◆ **Work to complete**
Set down every record exactly as it appears.

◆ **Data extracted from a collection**

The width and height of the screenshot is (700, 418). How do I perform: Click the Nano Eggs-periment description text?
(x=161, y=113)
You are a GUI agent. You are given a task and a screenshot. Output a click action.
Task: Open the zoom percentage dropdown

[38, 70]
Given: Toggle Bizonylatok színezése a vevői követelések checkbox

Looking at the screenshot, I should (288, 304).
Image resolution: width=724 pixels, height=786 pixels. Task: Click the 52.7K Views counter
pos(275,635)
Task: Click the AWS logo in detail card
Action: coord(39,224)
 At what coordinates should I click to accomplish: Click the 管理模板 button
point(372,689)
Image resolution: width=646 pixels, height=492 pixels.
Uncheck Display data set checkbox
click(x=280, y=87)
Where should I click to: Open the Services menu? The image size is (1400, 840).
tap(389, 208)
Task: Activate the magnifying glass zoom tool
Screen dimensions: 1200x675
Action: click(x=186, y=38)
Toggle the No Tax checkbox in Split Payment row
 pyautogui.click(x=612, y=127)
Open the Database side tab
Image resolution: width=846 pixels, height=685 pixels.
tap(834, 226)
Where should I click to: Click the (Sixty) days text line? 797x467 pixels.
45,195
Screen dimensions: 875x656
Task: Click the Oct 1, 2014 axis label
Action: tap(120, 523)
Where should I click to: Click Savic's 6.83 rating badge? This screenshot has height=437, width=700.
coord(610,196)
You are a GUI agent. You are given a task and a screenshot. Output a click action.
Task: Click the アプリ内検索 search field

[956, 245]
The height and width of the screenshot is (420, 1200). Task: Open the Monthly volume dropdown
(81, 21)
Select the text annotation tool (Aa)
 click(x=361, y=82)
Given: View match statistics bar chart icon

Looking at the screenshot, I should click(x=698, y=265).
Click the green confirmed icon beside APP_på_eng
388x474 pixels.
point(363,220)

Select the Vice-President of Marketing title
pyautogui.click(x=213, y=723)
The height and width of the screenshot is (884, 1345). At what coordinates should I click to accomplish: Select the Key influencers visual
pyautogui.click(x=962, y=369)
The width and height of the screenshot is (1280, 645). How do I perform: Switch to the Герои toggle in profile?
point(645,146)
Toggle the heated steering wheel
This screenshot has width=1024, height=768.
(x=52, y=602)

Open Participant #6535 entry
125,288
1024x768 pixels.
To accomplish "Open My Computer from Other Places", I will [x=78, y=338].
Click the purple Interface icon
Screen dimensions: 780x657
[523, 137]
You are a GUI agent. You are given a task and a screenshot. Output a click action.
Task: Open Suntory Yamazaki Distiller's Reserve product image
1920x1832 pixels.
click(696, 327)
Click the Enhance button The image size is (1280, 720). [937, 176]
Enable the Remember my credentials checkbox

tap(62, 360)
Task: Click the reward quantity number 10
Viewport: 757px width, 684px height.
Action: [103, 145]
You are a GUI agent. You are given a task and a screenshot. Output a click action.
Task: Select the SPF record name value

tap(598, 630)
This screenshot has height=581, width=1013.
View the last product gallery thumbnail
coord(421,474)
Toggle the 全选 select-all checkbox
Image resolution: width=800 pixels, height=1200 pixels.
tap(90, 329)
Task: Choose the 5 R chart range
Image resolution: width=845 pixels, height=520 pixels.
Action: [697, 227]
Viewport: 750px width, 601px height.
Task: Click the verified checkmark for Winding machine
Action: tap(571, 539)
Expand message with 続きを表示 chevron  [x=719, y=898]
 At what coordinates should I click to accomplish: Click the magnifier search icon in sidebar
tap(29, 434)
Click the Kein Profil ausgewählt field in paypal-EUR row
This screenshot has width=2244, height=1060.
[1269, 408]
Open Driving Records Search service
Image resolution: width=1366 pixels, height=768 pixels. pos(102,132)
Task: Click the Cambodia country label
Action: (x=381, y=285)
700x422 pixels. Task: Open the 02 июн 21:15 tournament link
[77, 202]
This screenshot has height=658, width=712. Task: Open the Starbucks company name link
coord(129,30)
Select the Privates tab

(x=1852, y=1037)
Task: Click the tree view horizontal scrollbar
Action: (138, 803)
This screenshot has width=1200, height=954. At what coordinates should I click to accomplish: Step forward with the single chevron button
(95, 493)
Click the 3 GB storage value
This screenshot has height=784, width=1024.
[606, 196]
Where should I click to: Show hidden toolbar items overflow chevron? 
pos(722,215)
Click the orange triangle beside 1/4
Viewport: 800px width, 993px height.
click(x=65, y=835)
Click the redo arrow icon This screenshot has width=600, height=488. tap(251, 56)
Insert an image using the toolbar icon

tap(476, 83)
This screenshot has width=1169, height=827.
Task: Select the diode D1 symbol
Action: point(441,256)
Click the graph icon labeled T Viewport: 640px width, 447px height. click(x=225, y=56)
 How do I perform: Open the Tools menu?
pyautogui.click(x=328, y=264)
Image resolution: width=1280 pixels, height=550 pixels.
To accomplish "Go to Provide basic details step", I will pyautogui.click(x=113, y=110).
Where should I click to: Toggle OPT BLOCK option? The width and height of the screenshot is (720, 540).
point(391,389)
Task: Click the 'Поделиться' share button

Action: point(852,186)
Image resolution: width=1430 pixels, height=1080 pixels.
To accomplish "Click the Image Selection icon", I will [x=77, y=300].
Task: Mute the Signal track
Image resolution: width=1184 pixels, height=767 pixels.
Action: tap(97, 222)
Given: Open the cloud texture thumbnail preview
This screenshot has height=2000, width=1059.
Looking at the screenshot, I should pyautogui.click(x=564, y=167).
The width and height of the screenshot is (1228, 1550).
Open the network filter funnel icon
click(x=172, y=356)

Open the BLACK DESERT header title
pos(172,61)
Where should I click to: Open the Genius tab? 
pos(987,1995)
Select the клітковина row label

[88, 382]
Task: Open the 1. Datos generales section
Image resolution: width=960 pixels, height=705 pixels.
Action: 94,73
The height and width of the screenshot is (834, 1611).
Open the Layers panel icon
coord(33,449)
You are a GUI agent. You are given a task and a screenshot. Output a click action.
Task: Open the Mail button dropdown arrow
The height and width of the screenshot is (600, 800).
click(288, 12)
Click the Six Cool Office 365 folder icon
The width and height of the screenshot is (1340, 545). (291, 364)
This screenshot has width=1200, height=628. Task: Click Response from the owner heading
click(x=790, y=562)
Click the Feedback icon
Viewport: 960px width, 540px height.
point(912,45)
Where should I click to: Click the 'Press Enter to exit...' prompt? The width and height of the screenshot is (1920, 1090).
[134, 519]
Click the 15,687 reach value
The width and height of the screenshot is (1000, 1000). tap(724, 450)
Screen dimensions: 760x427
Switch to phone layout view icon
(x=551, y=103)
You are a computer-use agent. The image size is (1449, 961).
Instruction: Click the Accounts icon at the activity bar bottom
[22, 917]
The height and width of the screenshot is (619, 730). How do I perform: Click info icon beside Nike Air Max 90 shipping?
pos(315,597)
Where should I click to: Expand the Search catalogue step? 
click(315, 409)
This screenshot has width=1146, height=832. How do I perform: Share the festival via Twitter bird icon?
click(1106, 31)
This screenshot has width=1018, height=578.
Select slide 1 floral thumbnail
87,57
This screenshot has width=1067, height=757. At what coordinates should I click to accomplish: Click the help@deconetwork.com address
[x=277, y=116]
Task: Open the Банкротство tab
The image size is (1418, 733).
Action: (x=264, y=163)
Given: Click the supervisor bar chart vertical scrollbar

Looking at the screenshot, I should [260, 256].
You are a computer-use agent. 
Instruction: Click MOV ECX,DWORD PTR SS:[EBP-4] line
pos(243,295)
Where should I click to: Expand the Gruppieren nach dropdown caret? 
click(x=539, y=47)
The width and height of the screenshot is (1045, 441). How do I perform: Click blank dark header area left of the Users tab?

◆ **Output for this exercise**
The width and height of the screenshot is (700, 418). How do I perform: Click the Nano Eggs-periment description text?
(x=161, y=113)
You are a GUI agent. You are given a task and a screenshot. Output a click action.
Task: Open the zoom percentage dropdown

[38, 70]
Given: Toggle Bizonylatok színezése a vevői követelések checkbox

Looking at the screenshot, I should (288, 304).
Image resolution: width=724 pixels, height=786 pixels. Task: Click the 52.7K Views counter
pos(275,635)
Task: Click the AWS logo in detail card
Action: coord(39,224)
 At what coordinates should I click to accomplish: Click the 管理模板 button
point(372,689)
Image resolution: width=646 pixels, height=492 pixels.
Uncheck Display data set checkbox
click(x=280, y=87)
Where should I click to: Open the Services menu? The image size is (1400, 840).
tap(389, 208)
Task: Activate the magnifying glass zoom tool
Screen dimensions: 1200x675
Action: click(x=186, y=38)
Toggle the No Tax checkbox in Split Payment row
 pyautogui.click(x=612, y=127)
Open the Database side tab
Image resolution: width=846 pixels, height=685 pixels.
tap(834, 226)
Where should I click to: Click the (Sixty) days text line? 797x467 pixels.
45,195
Screen dimensions: 875x656
Task: Click the Oct 1, 2014 axis label
Action: tap(120, 523)
Where should I click to: Click Savic's 6.83 rating badge? This screenshot has height=437, width=700.
coord(610,196)
You are a GUI agent. You are given a task and a screenshot. Output a click action.
Task: Click the アプリ内検索 search field

[956, 245]
The height and width of the screenshot is (420, 1200). Task: Open the Monthly volume dropdown
(81, 21)
Select the text annotation tool (Aa)
 click(x=361, y=82)
Given: View match statistics bar chart icon

Looking at the screenshot, I should click(x=698, y=265).
Click the green confirmed icon beside APP_på_eng
388x474 pixels.
point(363,220)

Select the Vice-President of Marketing title
pyautogui.click(x=213, y=723)
The height and width of the screenshot is (884, 1345). At what coordinates should I click to accomplish: Select the Key influencers visual
pyautogui.click(x=962, y=369)
The width and height of the screenshot is (1280, 645). How do I perform: Switch to the Герои toggle in profile?
point(645,146)
Toggle the heated steering wheel
This screenshot has width=1024, height=768.
(x=52, y=602)

Open Participant #6535 entry
125,288
1024x768 pixels.
To accomplish "Open My Computer from Other Places", I will [x=78, y=338].
Click the purple Interface icon
Screen dimensions: 780x657
[523, 137]
You are a GUI agent. You are given a task and a screenshot. Output a click action.
Task: Open Suntory Yamazaki Distiller's Reserve product image
1920x1832 pixels.
click(696, 327)
Click the Enhance button The image size is (1280, 720). [937, 176]
Enable the Remember my credentials checkbox

tap(62, 360)
Task: Click the reward quantity number 10
Viewport: 757px width, 684px height.
Action: [103, 145]
You are a GUI agent. You are given a task and a screenshot. Output a click action.
Task: Select the SPF record name value

tap(598, 630)
This screenshot has height=581, width=1013.
View the last product gallery thumbnail
coord(421,474)
Toggle the 全选 select-all checkbox
Image resolution: width=800 pixels, height=1200 pixels.
tap(90, 329)
Task: Choose the 5 R chart range
Image resolution: width=845 pixels, height=520 pixels.
Action: [697, 227]
Viewport: 750px width, 601px height.
Task: Click the verified checkmark for Winding machine
Action: tap(571, 539)
Expand message with 続きを表示 chevron  [x=719, y=898]
 At what coordinates should I click to accomplish: Click the magnifier search icon in sidebar
tap(29, 434)
Click the Kein Profil ausgewählt field in paypal-EUR row
This screenshot has width=2244, height=1060.
[1269, 408]
Open Driving Records Search service
Image resolution: width=1366 pixels, height=768 pixels. pos(102,132)
Task: Click the Cambodia country label
Action: (x=381, y=285)
700x422 pixels. Task: Open the 02 июн 21:15 tournament link
[77, 202]
This screenshot has height=658, width=712. Task: Open the Starbucks company name link
coord(129,30)
Select the Privates tab

(x=1852, y=1037)
Task: Click the tree view horizontal scrollbar
Action: (138, 803)
This screenshot has width=1200, height=954. At what coordinates should I click to accomplish: Step forward with the single chevron button
(95, 493)
Click the 3 GB storage value
This screenshot has height=784, width=1024.
[606, 196]
Where should I click to: Show hidden toolbar items overflow chevron? 
pos(722,215)
Click the orange triangle beside 1/4
Viewport: 800px width, 993px height.
click(x=65, y=835)
Click the redo arrow icon This screenshot has width=600, height=488. tap(251, 56)
Insert an image using the toolbar icon

tap(476, 83)
This screenshot has width=1169, height=827.
Task: Select the diode D1 symbol
Action: point(441,256)
Click the graph icon labeled T Viewport: 640px width, 447px height. click(x=225, y=56)
 How do I perform: Open the Tools menu?
pyautogui.click(x=328, y=264)
Image resolution: width=1280 pixels, height=550 pixels.
To accomplish "Go to Provide basic details step", I will pyautogui.click(x=113, y=110).
Where should I click to: Toggle OPT BLOCK option? The width and height of the screenshot is (720, 540).
point(391,389)
Task: Click the 'Поделиться' share button

Action: point(852,186)
Image resolution: width=1430 pixels, height=1080 pixels.
To accomplish "Click the Image Selection icon", I will [x=77, y=300].
Task: Mute the Signal track
Image resolution: width=1184 pixels, height=767 pixels.
Action: tap(97, 222)
Given: Open the cloud texture thumbnail preview
This screenshot has height=2000, width=1059.
Looking at the screenshot, I should pyautogui.click(x=564, y=167).
The width and height of the screenshot is (1228, 1550).
Open the network filter funnel icon
click(x=172, y=356)

Open the BLACK DESERT header title
pos(172,61)
Where should I click to: Open the Genius tab? 
pos(987,1995)
Select the клітковина row label

[88, 382]
Task: Open the 1. Datos generales section
Image resolution: width=960 pixels, height=705 pixels.
Action: 94,73
The height and width of the screenshot is (834, 1611).
Open the Layers panel icon
coord(33,449)
You are a GUI agent. You are given a task and a screenshot. Output a click action.
Task: Open the Mail button dropdown arrow
The height and width of the screenshot is (600, 800).
click(288, 12)
Click the Six Cool Office 365 folder icon
The width and height of the screenshot is (1340, 545). (291, 364)
This screenshot has width=1200, height=628. Task: Click Response from the owner heading
click(x=790, y=562)
Click the Feedback icon
Viewport: 960px width, 540px height.
point(912,45)
Where should I click to: Click the 'Press Enter to exit...' prompt? The width and height of the screenshot is (1920, 1090).
[134, 519]
Click the 15,687 reach value
The width and height of the screenshot is (1000, 1000). tap(724, 450)
Screen dimensions: 760x427
Switch to phone layout view icon
(x=551, y=103)
You are a computer-use agent. The image size is (1449, 961).
Instruction: Click the Accounts icon at the activity bar bottom
[22, 917]
The height and width of the screenshot is (619, 730). How do I perform: Click info icon beside Nike Air Max 90 shipping?
pos(315,597)
Where should I click to: Expand the Search catalogue step? 
click(315, 409)
This screenshot has width=1146, height=832. How do I perform: Share the festival via Twitter bird icon?
click(1106, 31)
This screenshot has width=1018, height=578.
Select slide 1 floral thumbnail
87,57
This screenshot has width=1067, height=757. At what coordinates should I click to accomplish: Click the help@deconetwork.com address
[x=277, y=116]
Task: Open the Банкротство tab
The image size is (1418, 733).
Action: (x=264, y=163)
Given: Click the supervisor bar chart vertical scrollbar

Looking at the screenshot, I should [260, 256].
You are a computer-use agent. 
Instruction: Click MOV ECX,DWORD PTR SS:[EBP-4] line
pos(243,295)
Where should I click to: Expand the Gruppieren nach dropdown caret? 
click(x=539, y=47)
The width and height of the screenshot is (1045, 441). How do I perform: Click blank dark header area left of the Users tab?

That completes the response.